■ **EXERCISE DESCRIPTION**
The records beneath should be printed exactly, and the pictures are to be left out.

GIVEN ENTRIES section start

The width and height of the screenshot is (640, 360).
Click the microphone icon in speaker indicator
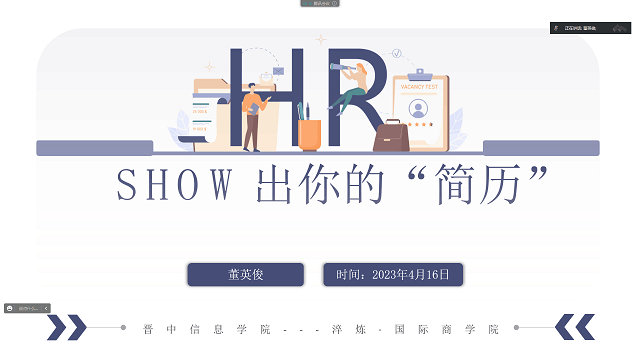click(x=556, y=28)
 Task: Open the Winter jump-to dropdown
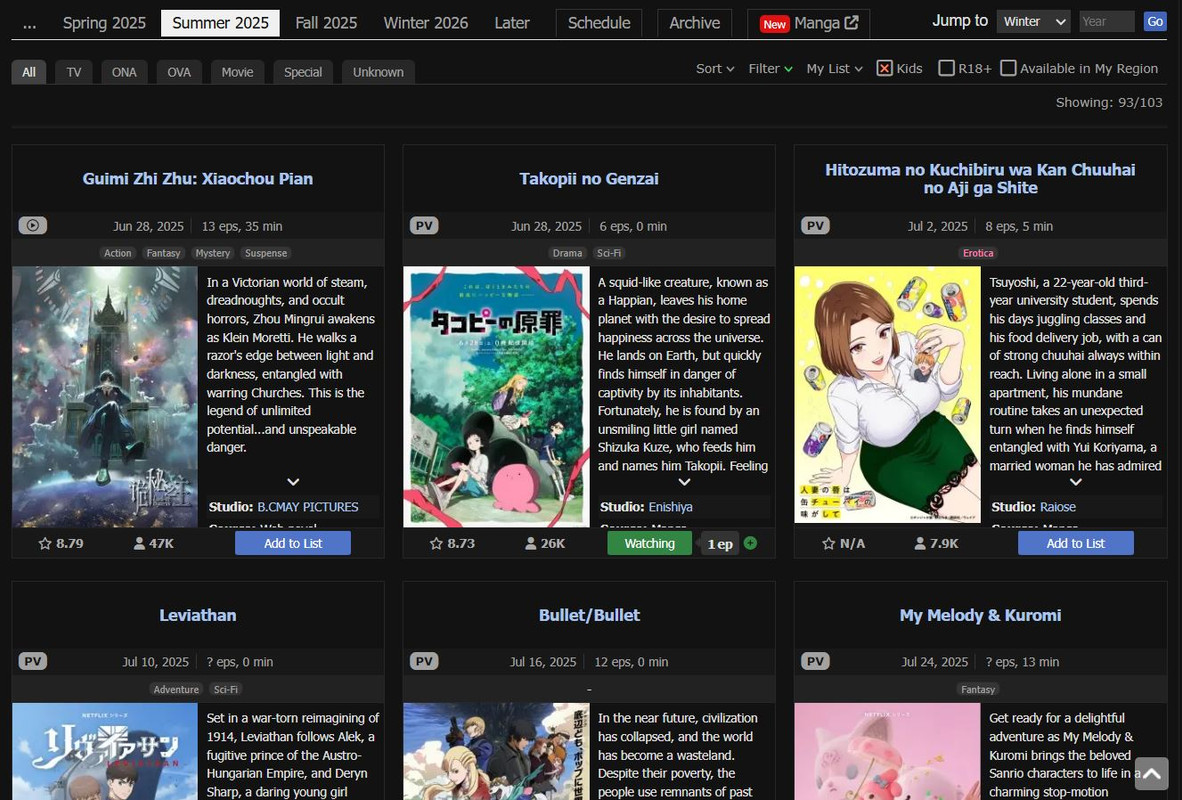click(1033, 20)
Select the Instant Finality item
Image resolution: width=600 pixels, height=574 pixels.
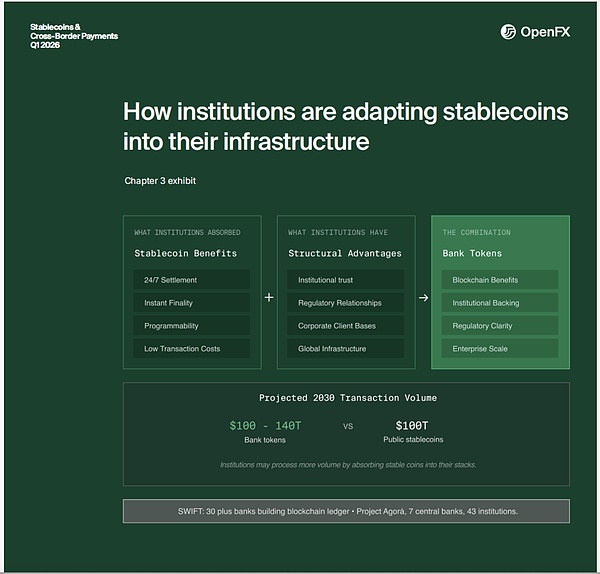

GIVEN ENTRIES section end

■ **RESPONSE BELOW**
The width and height of the screenshot is (640, 360).
Click the microphone icon in speaker indicator
click(x=556, y=28)
 Task: Open the Winter jump-to dropdown
click(1033, 20)
Select the Instant Finality item
Image resolution: width=600 pixels, height=574 pixels.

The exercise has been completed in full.